**What you are asked to do**:
Rewrite the items from the line with "Member Database (394, 24)" up to and including the line with "Zezwól na wszystkie (278, 1385)", shifting every coordinate in the answers by -120 and leaving all other text as it is.

**Available records**:

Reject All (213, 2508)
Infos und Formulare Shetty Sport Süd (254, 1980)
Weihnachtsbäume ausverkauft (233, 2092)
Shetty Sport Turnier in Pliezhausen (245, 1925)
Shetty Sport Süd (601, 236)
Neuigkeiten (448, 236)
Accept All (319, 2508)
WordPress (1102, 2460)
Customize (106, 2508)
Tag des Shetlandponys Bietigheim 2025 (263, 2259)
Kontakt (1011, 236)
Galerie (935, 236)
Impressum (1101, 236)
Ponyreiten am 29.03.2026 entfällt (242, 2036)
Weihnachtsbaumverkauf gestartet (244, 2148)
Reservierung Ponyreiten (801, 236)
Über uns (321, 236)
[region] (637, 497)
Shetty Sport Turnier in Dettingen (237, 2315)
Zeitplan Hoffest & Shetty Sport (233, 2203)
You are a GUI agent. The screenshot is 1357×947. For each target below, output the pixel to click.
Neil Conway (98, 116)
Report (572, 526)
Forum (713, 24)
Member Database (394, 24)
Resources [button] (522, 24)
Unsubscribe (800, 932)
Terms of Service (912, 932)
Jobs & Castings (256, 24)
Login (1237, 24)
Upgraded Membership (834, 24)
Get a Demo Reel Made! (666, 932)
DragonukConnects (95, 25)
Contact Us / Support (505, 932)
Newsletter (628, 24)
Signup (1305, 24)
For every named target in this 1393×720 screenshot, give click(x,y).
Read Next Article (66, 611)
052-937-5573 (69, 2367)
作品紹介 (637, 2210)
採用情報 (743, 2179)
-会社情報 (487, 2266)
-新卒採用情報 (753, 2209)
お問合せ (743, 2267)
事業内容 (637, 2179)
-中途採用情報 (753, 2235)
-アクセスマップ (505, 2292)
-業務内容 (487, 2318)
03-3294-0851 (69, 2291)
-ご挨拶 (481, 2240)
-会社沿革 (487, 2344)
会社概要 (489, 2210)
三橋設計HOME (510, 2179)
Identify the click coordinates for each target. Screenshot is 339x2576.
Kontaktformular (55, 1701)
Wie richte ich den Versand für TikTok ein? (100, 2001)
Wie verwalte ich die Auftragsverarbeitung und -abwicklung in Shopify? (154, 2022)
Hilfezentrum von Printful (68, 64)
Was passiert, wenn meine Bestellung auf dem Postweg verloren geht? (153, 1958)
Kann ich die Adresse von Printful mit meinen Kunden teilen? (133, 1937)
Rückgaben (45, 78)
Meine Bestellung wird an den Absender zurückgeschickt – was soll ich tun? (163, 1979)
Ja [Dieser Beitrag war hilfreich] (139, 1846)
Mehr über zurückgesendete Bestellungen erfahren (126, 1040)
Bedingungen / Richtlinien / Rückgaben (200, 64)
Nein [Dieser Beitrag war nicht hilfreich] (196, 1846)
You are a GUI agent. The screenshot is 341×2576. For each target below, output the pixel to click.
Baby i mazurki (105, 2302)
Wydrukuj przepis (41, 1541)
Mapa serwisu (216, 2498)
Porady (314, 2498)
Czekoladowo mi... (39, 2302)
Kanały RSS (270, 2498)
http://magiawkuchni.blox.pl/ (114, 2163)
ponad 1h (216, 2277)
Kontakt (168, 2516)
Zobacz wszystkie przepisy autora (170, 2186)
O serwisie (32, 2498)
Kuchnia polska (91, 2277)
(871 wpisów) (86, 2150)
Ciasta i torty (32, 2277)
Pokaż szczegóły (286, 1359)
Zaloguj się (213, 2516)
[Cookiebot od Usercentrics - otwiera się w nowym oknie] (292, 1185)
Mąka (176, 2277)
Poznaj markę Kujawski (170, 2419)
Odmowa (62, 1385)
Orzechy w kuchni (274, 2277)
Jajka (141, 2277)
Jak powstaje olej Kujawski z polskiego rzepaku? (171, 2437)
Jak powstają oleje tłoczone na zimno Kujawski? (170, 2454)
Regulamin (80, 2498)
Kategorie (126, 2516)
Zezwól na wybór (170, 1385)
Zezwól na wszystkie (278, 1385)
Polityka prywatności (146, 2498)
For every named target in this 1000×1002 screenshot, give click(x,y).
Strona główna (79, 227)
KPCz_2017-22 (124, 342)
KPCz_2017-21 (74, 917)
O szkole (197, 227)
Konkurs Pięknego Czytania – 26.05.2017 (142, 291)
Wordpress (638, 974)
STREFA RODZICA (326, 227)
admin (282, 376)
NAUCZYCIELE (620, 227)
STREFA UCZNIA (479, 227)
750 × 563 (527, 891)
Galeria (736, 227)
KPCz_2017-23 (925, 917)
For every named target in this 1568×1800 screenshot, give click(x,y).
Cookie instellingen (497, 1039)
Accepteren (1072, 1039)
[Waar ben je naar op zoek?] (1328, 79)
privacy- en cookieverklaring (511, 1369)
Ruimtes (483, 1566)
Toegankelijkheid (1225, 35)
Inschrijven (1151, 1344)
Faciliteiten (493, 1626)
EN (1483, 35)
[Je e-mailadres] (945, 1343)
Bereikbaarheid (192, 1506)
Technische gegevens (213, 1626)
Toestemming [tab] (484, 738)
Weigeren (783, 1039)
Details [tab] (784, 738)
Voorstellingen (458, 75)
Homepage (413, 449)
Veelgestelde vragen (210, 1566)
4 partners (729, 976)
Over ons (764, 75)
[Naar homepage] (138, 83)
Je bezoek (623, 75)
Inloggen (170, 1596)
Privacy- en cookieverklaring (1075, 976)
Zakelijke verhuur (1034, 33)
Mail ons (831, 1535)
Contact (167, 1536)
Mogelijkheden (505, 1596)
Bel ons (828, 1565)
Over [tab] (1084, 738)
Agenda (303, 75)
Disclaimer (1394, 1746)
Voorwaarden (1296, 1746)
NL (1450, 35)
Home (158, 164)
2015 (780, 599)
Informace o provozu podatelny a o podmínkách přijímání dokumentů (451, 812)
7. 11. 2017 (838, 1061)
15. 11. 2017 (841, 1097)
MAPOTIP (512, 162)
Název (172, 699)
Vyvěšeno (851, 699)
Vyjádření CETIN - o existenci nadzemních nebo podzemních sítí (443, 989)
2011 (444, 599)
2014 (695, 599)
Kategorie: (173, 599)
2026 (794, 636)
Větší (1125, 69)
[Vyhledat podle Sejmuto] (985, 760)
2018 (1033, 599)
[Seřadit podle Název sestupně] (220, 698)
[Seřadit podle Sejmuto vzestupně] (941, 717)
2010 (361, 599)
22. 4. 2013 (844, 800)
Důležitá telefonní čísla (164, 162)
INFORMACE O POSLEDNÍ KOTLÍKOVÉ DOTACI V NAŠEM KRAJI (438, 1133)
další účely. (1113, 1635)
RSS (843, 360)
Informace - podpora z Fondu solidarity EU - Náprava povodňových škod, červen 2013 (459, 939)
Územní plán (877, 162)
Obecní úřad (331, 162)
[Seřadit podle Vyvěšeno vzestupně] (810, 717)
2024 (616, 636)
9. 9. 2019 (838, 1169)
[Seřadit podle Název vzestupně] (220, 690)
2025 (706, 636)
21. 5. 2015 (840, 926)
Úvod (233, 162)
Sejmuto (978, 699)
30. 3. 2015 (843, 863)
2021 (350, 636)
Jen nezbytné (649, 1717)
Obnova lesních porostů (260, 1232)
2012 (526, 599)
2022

**Reply to the task**:
Member Database (274, -96)
Resources [button] (402, -96)
Unsubscribe (680, 812)
Terms of Service (792, 812)
Jobs & Castings (136, -96)
Login (1117, -96)
Upgraded Membership (714, -96)
Get a Demo Reel Made! (546, 812)
DragonukConnects (-25, -95)
Contact Us / Support (385, 812)
Newsletter (508, -96)
Signup (1185, -96)
For every named target in this 1393×720 screenshot, give click(x,y).
Read Next Article (-54, 491)
052-937-5573 (-51, 2247)
作品紹介 (517, 2090)
採用情報 (623, 2059)
-会社情報 (367, 2146)
-新卒採用情報 (633, 2089)
お問合せ (623, 2147)
事業内容 (517, 2059)
-中途採用情報 (633, 2115)
-アクセスマップ (385, 2172)
-業務内容 (367, 2198)
03-3294-0851 (-51, 2171)
-ご挨拶 (361, 2120)
-会社沿革 (367, 2224)
会社概要 (369, 2090)
三橋設計HOME (390, 2059)
Identify the click coordinates for each target. Screenshot is 339x2576.
Kontaktformular (-65, 1581)
Wie richte ich den Versand für TikTok ein? (-20, 1881)
Wie verwalte ich die Auftragsverarbeitung und -abwicklung in Shopify? (34, 1902)
Hilfezentrum von Printful (-52, -56)
Was passiert, wenn meine Bestellung auf dem Postweg verloren geht? (33, 1838)
Kann ich die Adresse von Printful mit meinen Kunden teilen? (13, 1817)
Rückgaben (-75, -42)
Meine Bestellung wird an den Absender zurückgeschickt – was soll ich tun? (43, 1859)
Ja [Dieser Beitrag war hilfreich] (19, 1726)
Mehr über zurückgesendete Bestellungen erfahren (6, 920)
Bedingungen / Richtlinien / Rückgaben (80, -56)
Nein [Dieser Beitrag war nicht hilfreich] (76, 1726)
You are a GUI agent. The screenshot is 341×2576. For each target below, output the pixel to click.
Baby i mazurki (-15, 2182)
Wydrukuj przepis (-79, 1421)
Mapa serwisu (96, 2378)
Porady (194, 2378)
Czekoladowo mi... (-81, 2182)
Kanały RSS (150, 2378)
http://magiawkuchni.blox.pl/ (-6, 2043)
ponad 1h (96, 2157)
Kontakt (48, 2396)
Zobacz wszystkie przepisy autora (50, 2066)
O serwisie (-88, 2378)
Kuchnia polska (-29, 2157)
(871 wpisów) (-34, 2030)
Ciasta i torty (-88, 2157)
Pokaż szczegóły (166, 1239)
Zaloguj się (93, 2396)
[Cookiebot od Usercentrics - otwiera się w nowym oknie] (172, 1065)
Mąka (56, 2157)
Poznaj markę Kujawski (50, 2299)
Odmowa (-58, 1265)
Orzechy w kuchni (154, 2157)
Jajka (21, 2157)
Jak powstaje olej Kujawski z polskiego rzepaku? (51, 2317)
Jak powstają oleje tłoczone na zimno Kujawski? (50, 2334)
Regulamin (-40, 2378)
Kategorie (6, 2396)
Zezwól na wybór (50, 1265)
Zezwól na wszystkie (158, 1265)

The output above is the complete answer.